Tasks to carry out =>
[1] Using the text on the Molniya orbit, decide whether each statement agrees with it: (a) The software by default simulates 5000 seconds forward. (b) The position in the config file starts the orbit at its apogee. (c) Three such satellites are enough for continuous coverage. Answer each with yes or no and quote the words of the text that decide it.
[2] Answer these questions from the Molniya orbit text:
(a) What latitude value does the config file set?
(b) What is the default timestep in the simulation?
(c) Which gravity model does the text call the most realistic?
[3] From the Molniya orbit text, write out the passage starting with "Let's start with" and going on through "former Soviet Union.".

Document passage =>
※

The Molniya orbit

Let's start with something more involved and take a look at the Molniya orbit. This orbit is the solution to communication satellite problem of the former Soviet Union.

Many communication satellites are placed in geosynchronous orbit where they remain stationary above a point on the Earth equator. However, for high latitudes, this is not optimal because such a satellite appears low in the sky. The solution to this was to place a satellite into a highly eccentric orbit such that it has its apoapsis at high latitudes. Since the orbital speed at the apoapsis of about 40.000 km is slow, this gives a window of several hours in which the satellite effectively remains stationary above a high-latitude spot on the ground. With three such satellites, continuous coverage can be achieved.

Setting up the orbit

Create the following config file (or copy it from the ones coming with the package):


units SI
gravity_model J3
earth_model IERS
burn_model constant
plot2d_resolution 2000
max_time 150000

lat -63.4
lon 0.0
alt 300000
heading 90
vup 0.0
vtot 10225.0


file molniya_orbit.dat
x longitude
y latitude


Let's discuss this a bit. An apsis of 40.000 km isn't exactly 'low orbit', so we need to change some defaults. First of all, the default time the software simulates forward is 5000 seconds- that's not enough. We use max_time to increase the window. However, that on its own won't do the trick - the max. number of points a plot can hold is 5000, the default timestep in the simulation is 0.01 s and a plot point is created every 100 timesteps or every second - so we would run out of points. Hence also the parameter plot2d_resolution is increased to write only every two-thousand timesteps (aka 20 seconds) - which gives enough room to look at two and a half orbits.

In addition, we now set the gravity model to the most realistic model (J3) and Earth shape likewise to the realistic IERS ellipsoid. The position initializes the orbit at its perigee, and the speed is chosen from an analytical solution such that an apogee of 40.000 km is reached.

※

Information supplied =>
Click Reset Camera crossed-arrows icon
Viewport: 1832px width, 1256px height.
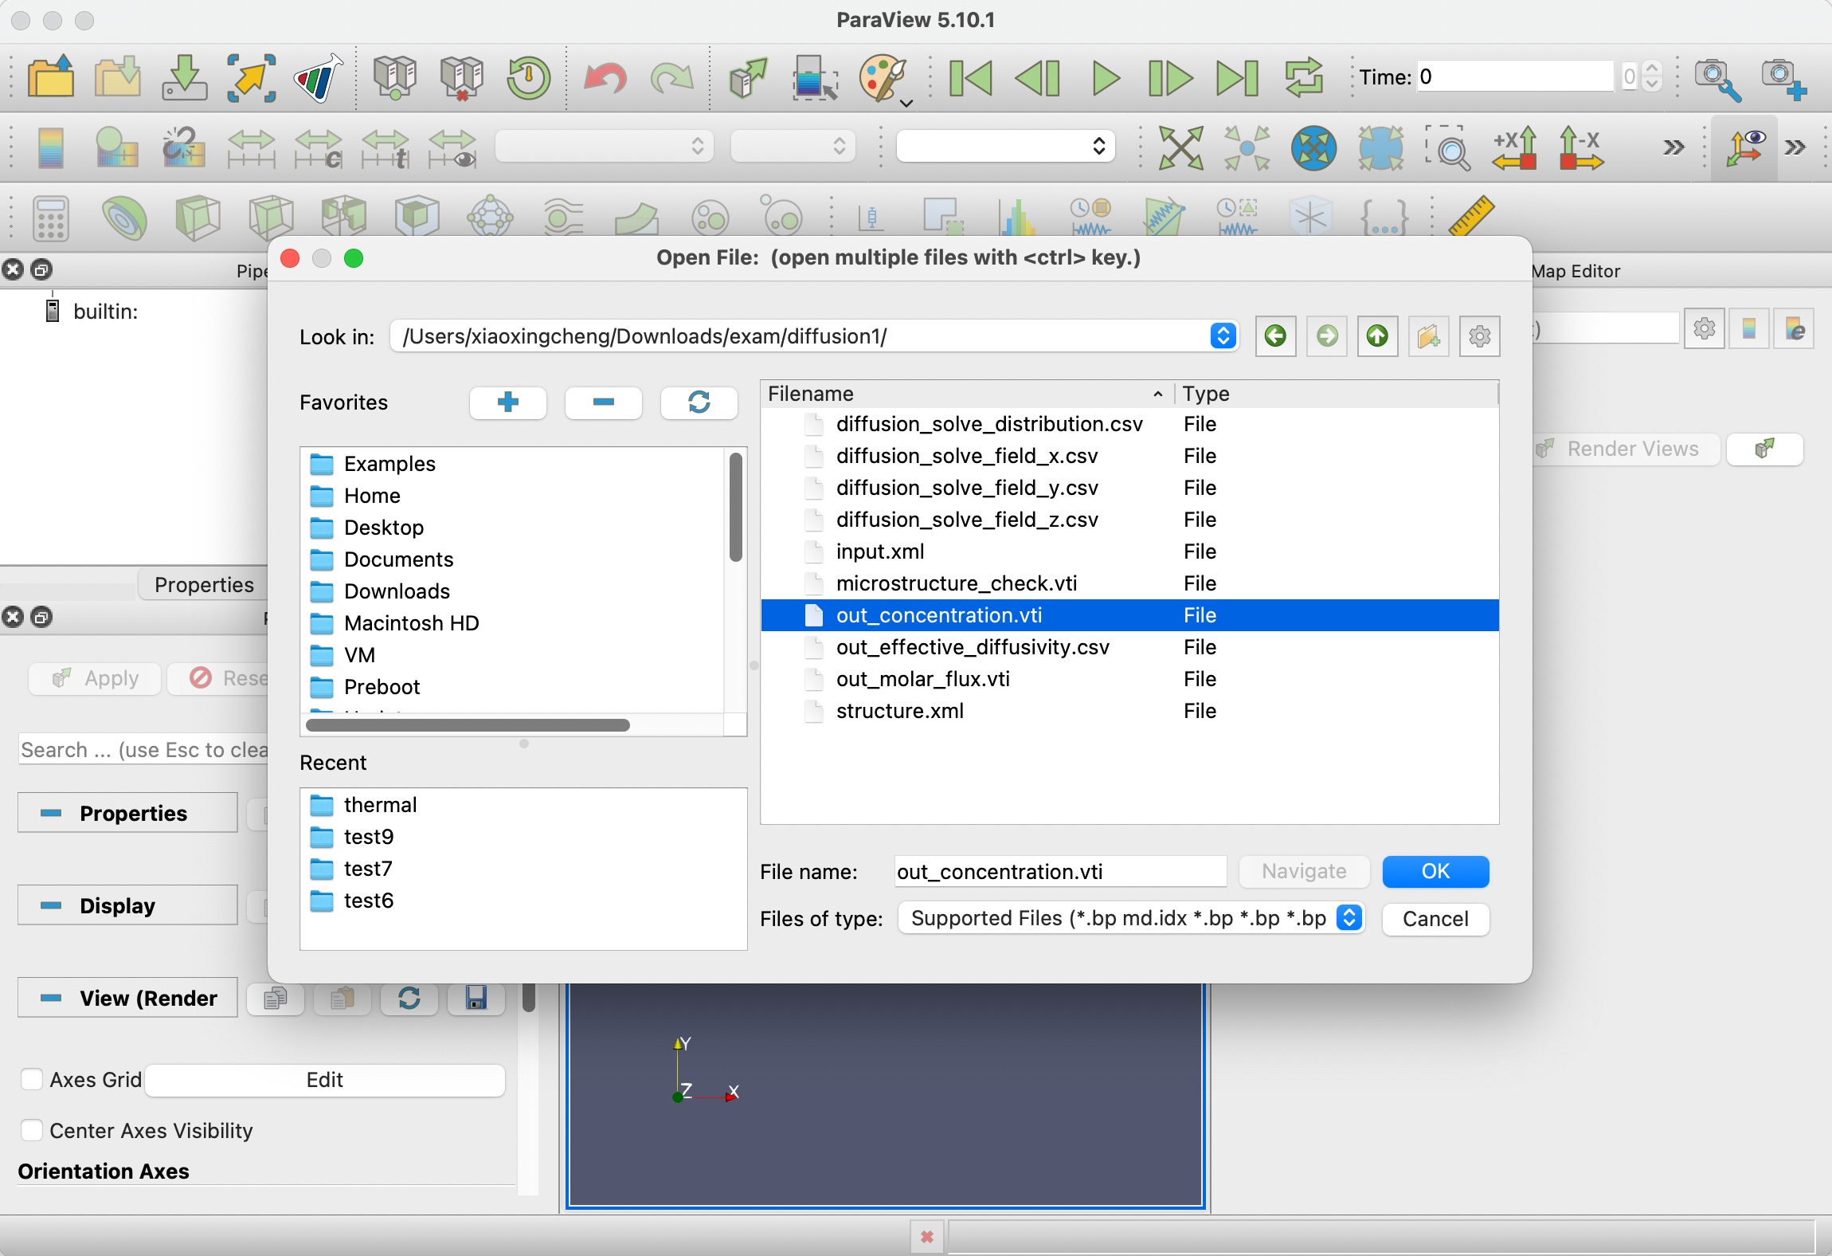[1180, 147]
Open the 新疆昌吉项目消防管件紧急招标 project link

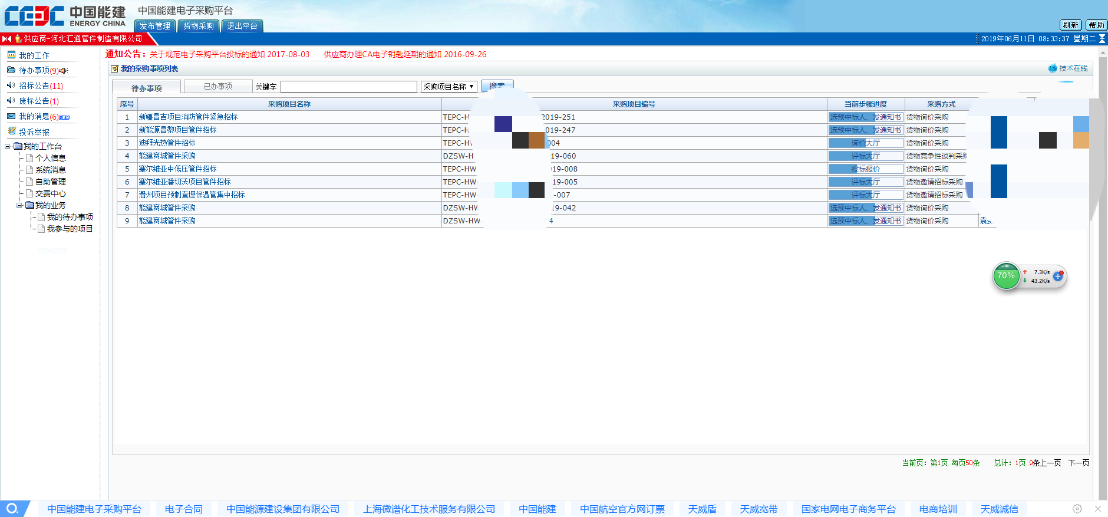[x=188, y=117]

※

Worked solutions =>
[1]
(a) Yes: "the default time the software simulates forward is 5000 seconds"
(b) No: "The position initializes the orbit at its perigee"
(c) Yes: "With three such satellites, continuous coverage can be achieved."

[2]
(a) -63.4
(b) 0.01 s
(c) J3

[3]
Let's start with something more involved and take a look at the Molniya orbit. This orbit is the solution to communication satellite problem of the former Soviet Union.